John wrote these words to a group of people that knew the ancient customs of the first century Jewish people. If there is one thing that can be said about these ancient people it is that they valued education. Every community had a synagogue and in that synagogue they would teach the scripture to every boy in the community. They would memorize the Torah, or the books of the law until they came of age to be seen by the community as Men. From that moment on they would learn the family business and while not working they could come and listen to higher teachings of the rabbis. If they happened to exhibit a mind of a scholar a rabbi may ask them to become a disciple where they would leave the family business and engage a life fully devoted to the study of Torah and the writings of the prophets. There is one thing for certain, every man knew the scripture. Jesus came into the world to a people that knew scripture, they lived and breathed scripture it was the central aspect of their lives the foundation of their businesses. And it was to these people a child was born, a child whose flesh contained the infinity of creation, yet these people looked into His eyes and they did not know him. Yet some would look a bit deeper and would catch a glimpse. Some would be drawn just a bit closer and their perspectives were widened to see beyond the surface. “No one has ever seen God. It is God, the only Son, who is close to the Father’s heart, who has made Him known.”
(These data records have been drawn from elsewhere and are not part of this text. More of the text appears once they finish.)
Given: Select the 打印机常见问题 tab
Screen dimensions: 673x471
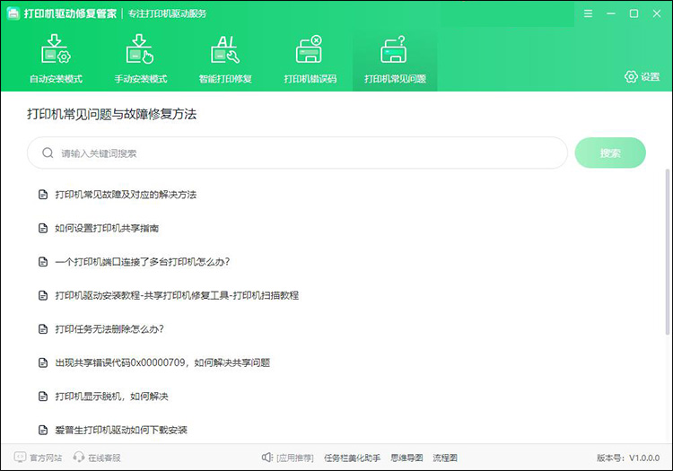Looking at the screenshot, I should (395, 60).
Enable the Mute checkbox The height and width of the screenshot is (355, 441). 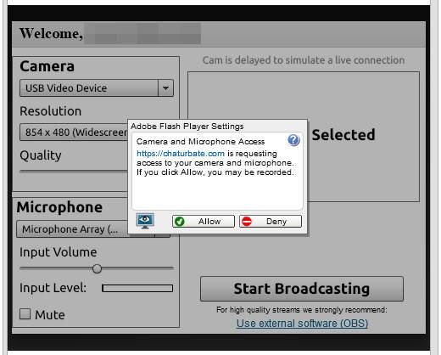tap(25, 314)
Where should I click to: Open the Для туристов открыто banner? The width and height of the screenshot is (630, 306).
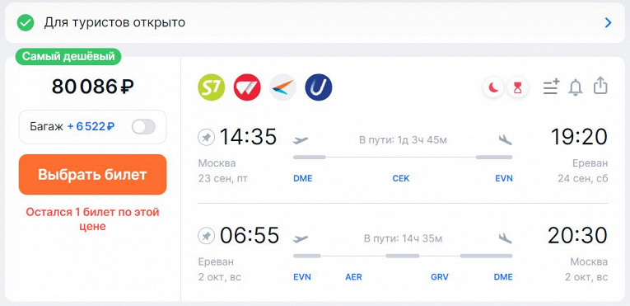click(x=315, y=23)
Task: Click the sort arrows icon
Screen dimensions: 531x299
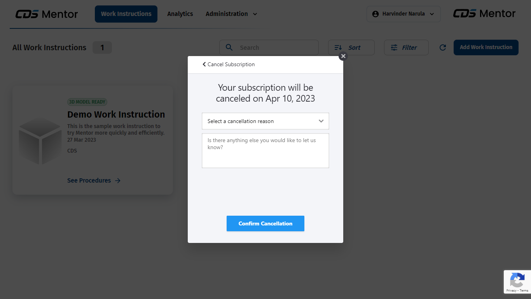Action: 338,47
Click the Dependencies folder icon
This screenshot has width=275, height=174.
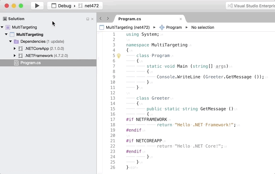coord(16,42)
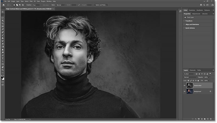This screenshot has width=217, height=123.
Task: Click the Feather input field
Action: point(36,5)
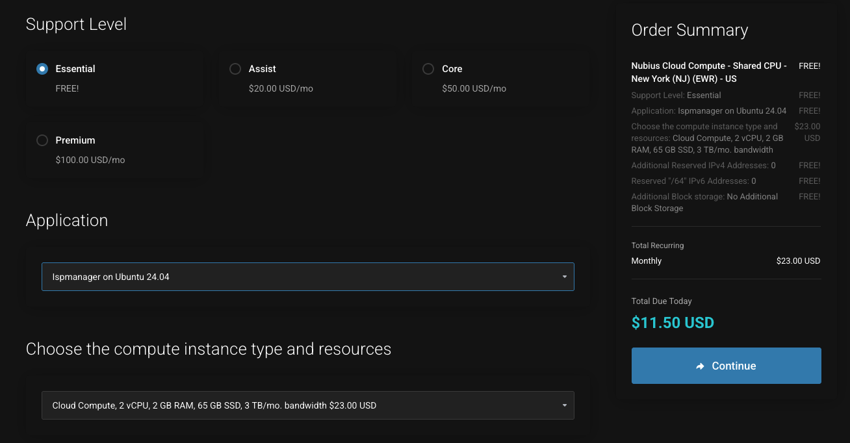This screenshot has width=850, height=443.
Task: Click the $50.00 USD/mo Core price
Action: click(x=474, y=88)
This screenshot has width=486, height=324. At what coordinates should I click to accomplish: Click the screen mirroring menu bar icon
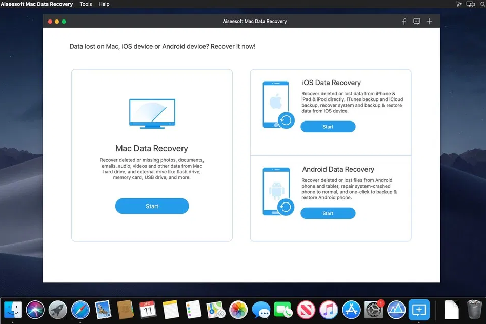pyautogui.click(x=470, y=4)
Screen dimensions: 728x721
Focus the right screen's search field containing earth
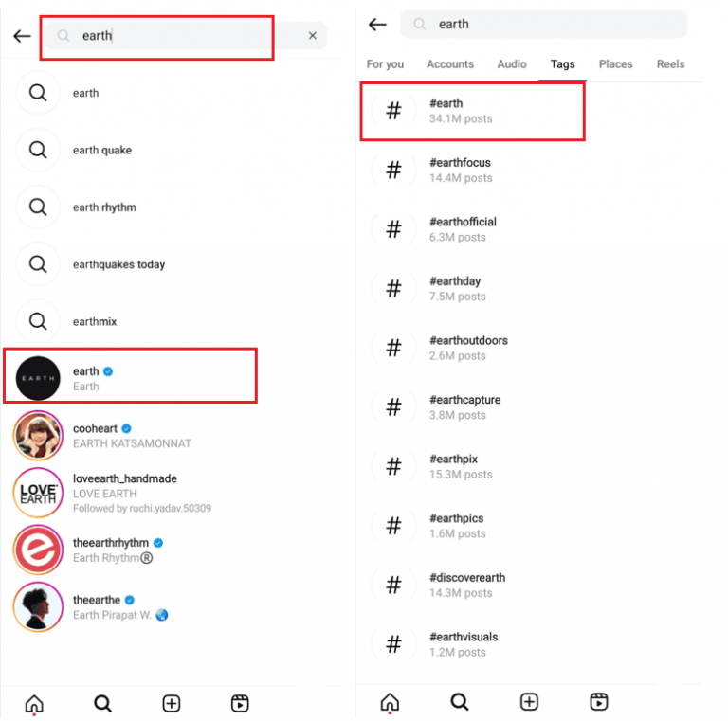point(543,25)
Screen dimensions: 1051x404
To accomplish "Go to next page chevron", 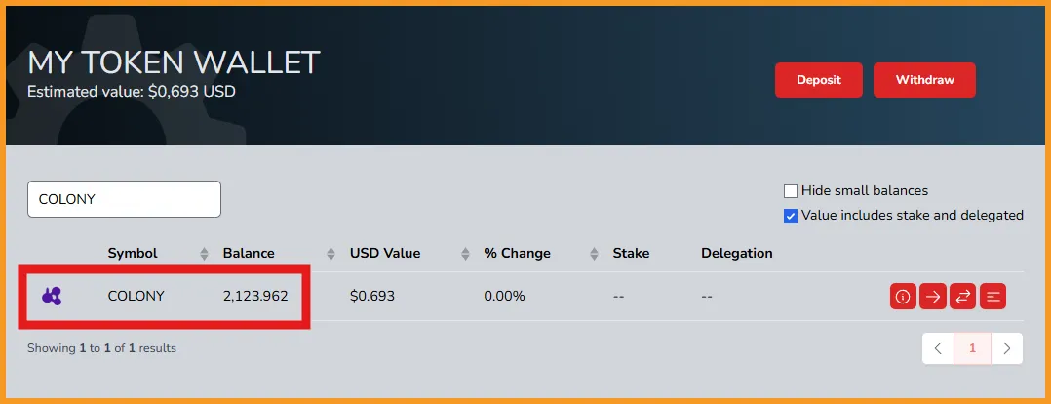I will click(1007, 348).
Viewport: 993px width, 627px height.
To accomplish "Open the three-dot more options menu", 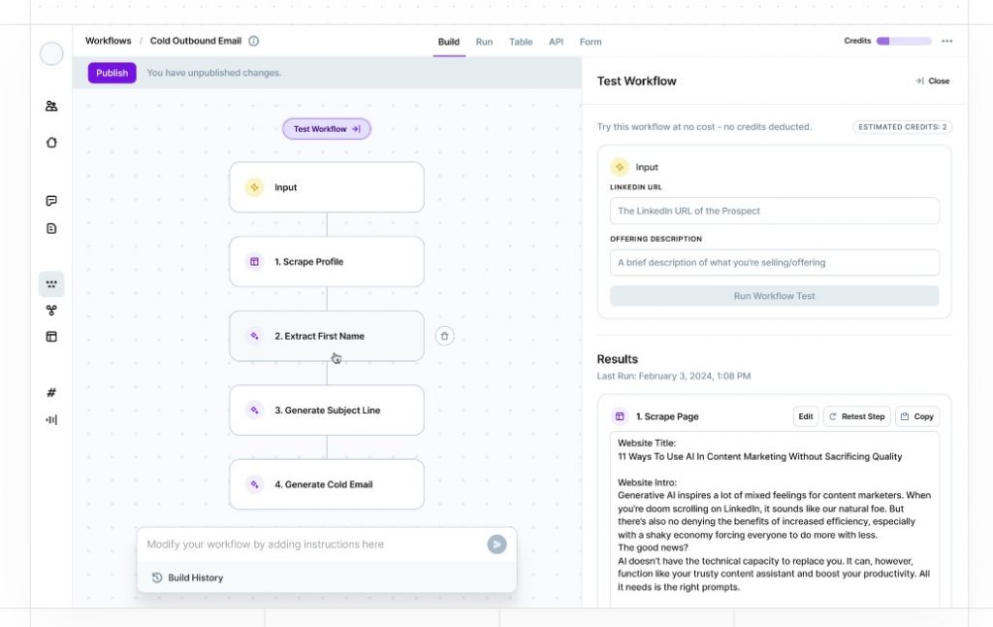I will click(x=946, y=42).
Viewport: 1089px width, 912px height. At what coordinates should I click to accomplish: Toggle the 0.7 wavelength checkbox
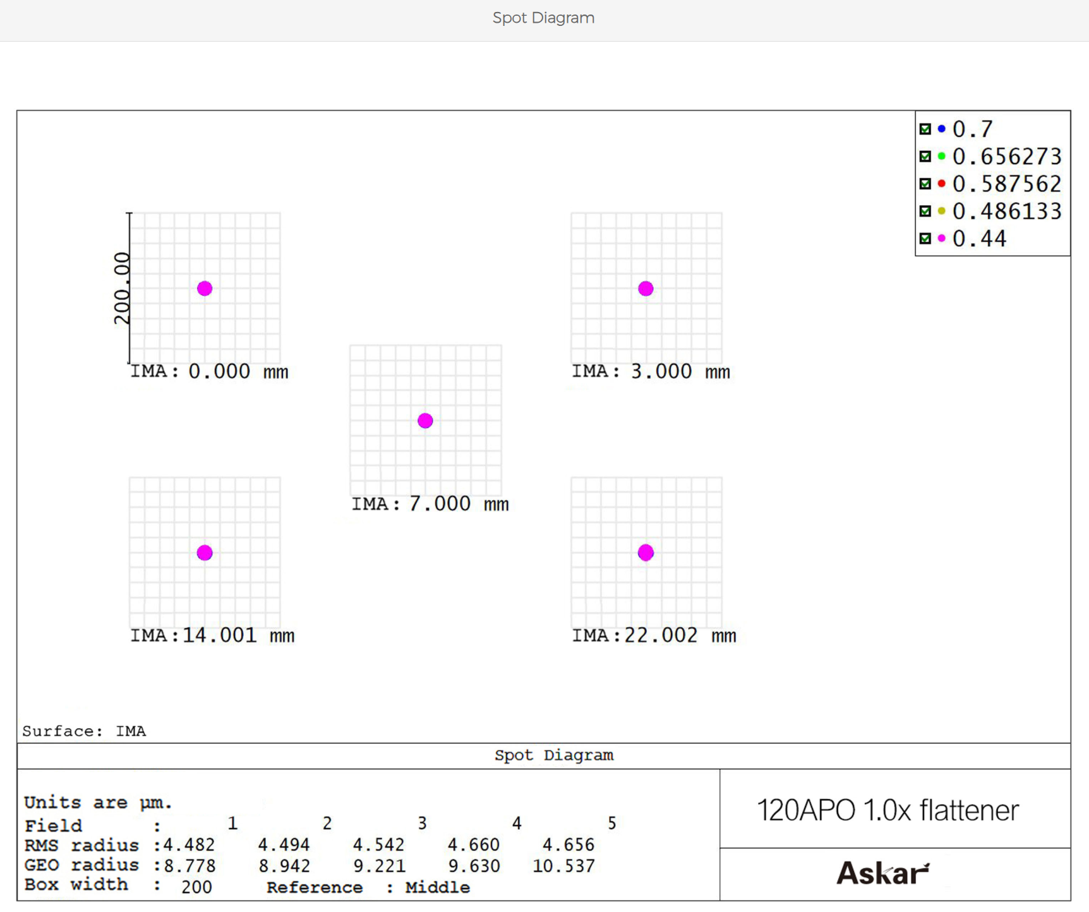(925, 129)
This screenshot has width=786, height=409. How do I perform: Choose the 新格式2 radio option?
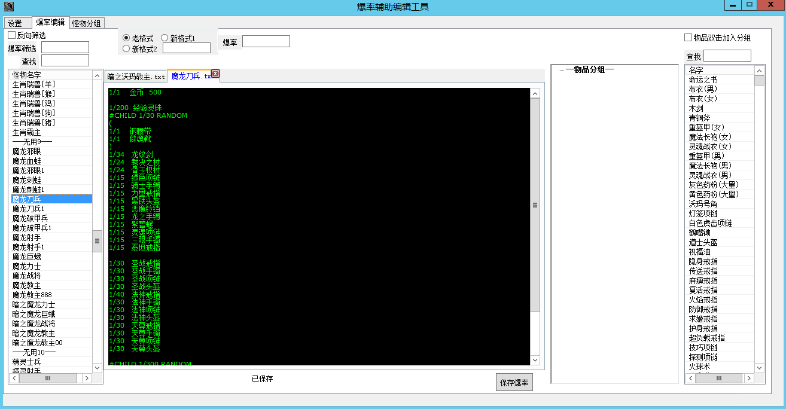tap(126, 48)
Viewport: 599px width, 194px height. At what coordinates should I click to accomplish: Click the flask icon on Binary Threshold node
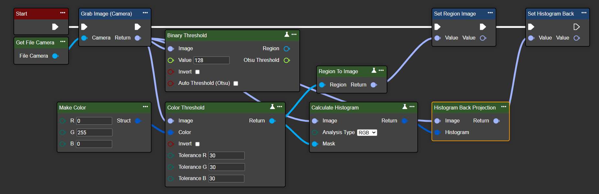286,35
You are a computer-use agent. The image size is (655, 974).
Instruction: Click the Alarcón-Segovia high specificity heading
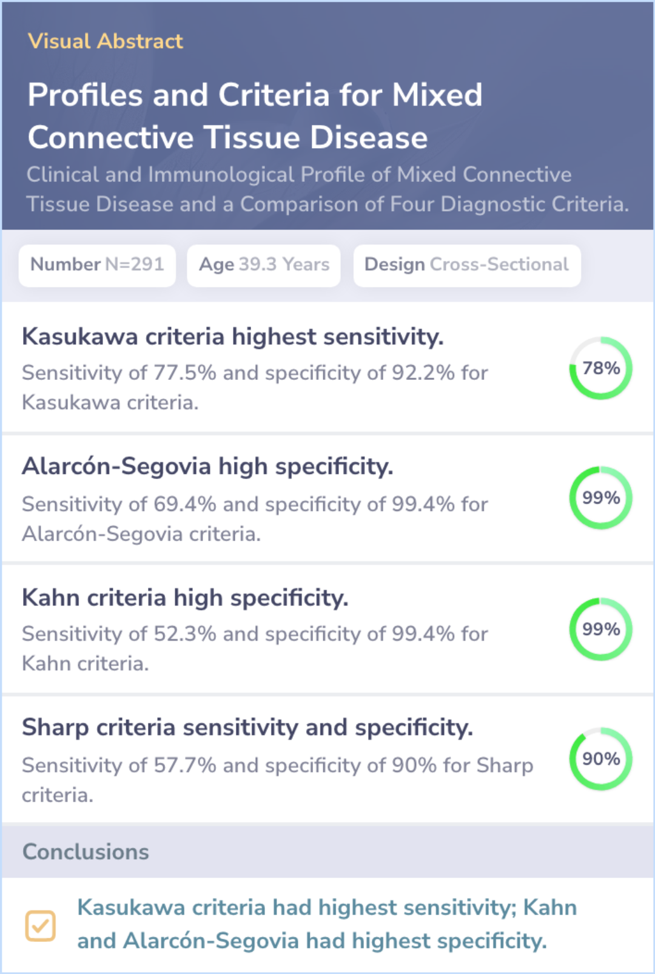point(207,467)
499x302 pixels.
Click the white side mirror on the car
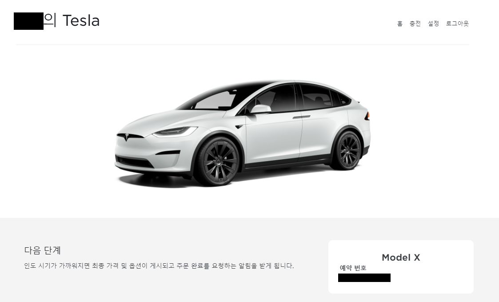point(261,109)
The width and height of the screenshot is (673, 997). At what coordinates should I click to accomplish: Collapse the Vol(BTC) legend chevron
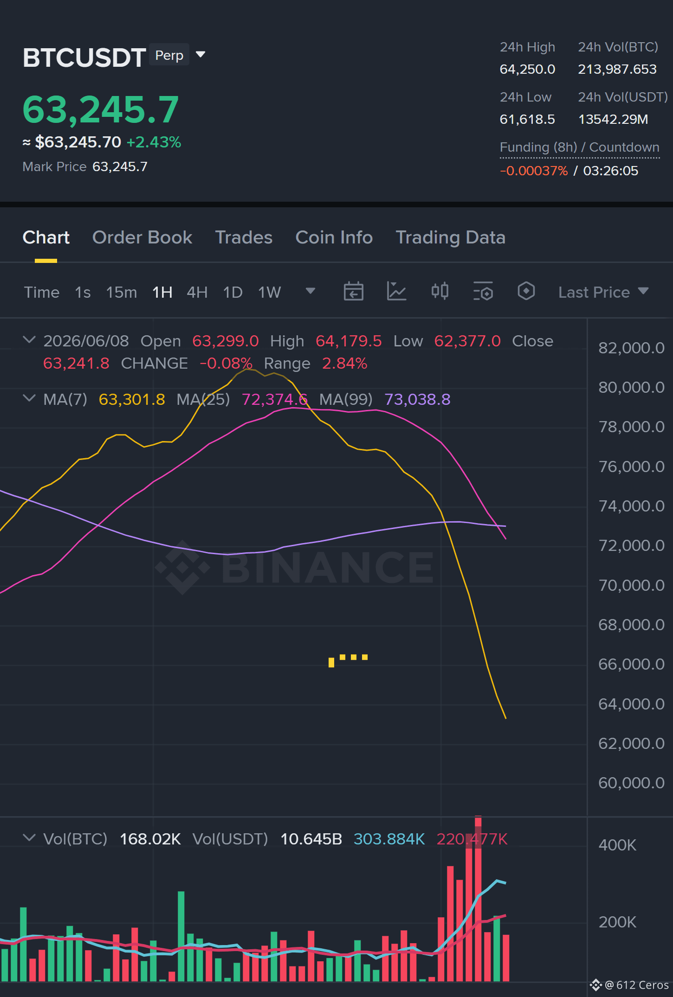[29, 838]
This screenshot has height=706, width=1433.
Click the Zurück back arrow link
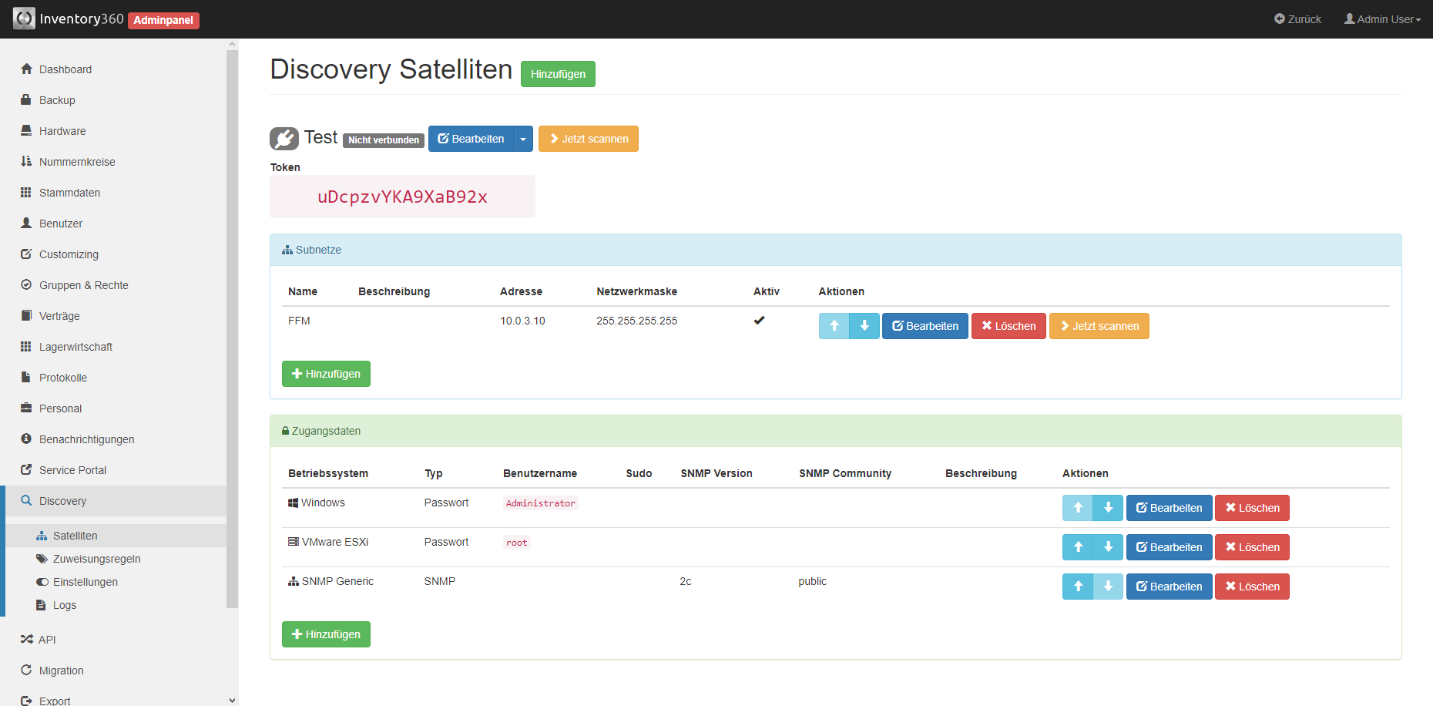[x=1297, y=19]
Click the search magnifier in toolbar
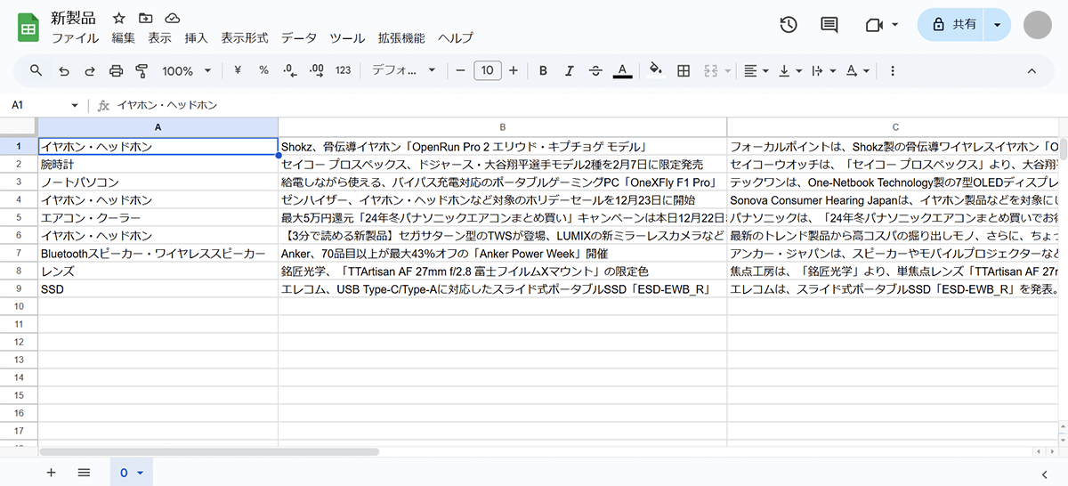1068x486 pixels. [x=36, y=70]
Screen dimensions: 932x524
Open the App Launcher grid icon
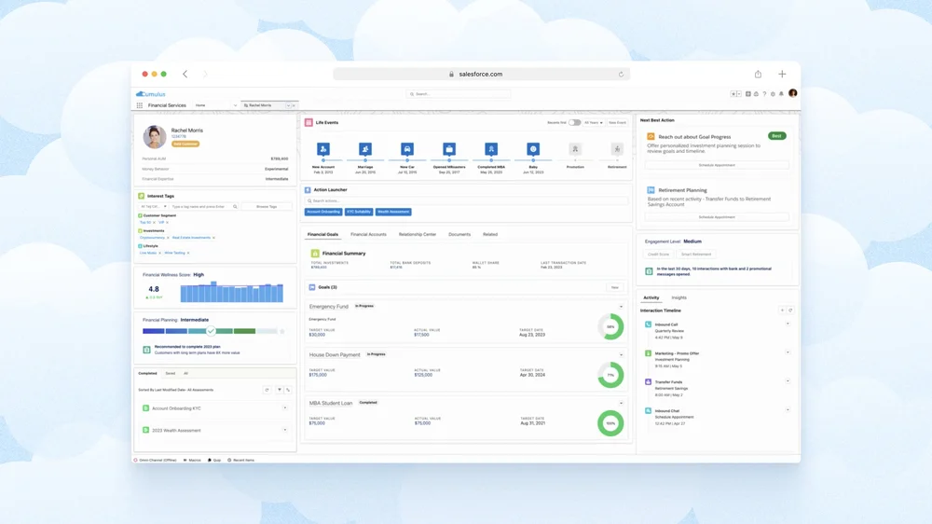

We need twelve days of Christmas, we need a season to reflect, a timeframe to contemplate the implications of Emanuel. We need time to become accustomed to the child that was born in the flesh but contained the wholeness of all. We need to be able to hold his tiny hands and look into the wide eyes of the baby so we can begin to grasp the true meanings of what Christmas really is. We need this time. We need it because when we hold the baby, the truth of life is revealed. Life is precious, it is fragile, beautiful, wonderful, delicate, amazing, and worthwhile. It is also hard, whinny, unexpected, unavoidable, dirty, and full of surprises. It makes us laugh and makes us cry. Life is worth it all. Time magically stops for a moment when we look into the face of a baby, and yet at the same moment the universe spreads out before us. The babies among us are reflections of God’s creation hymn, witnesses to the Word. They are reflections. As we enter into this time of open worship and communion among Friends, consider the first time you held a baby, it doesn’t matter if it was a kitten, a calf or a child just think back and look at him or her in your mind. Reflect on the tiny body of flesh and the vastness of the night’s sky. Consider the vulnerability of the babe and the fullness contained within. Reflect on the joy, sorrow, and hope for the future. Do not rush away from the moment look at the baby. No one has ever seen God. It is God, the only Son, who is close to the Father’s heart, who has made Him known. Jesus came to the world as a baby, and even as an infant He shows us the True Word. What does that child say to you?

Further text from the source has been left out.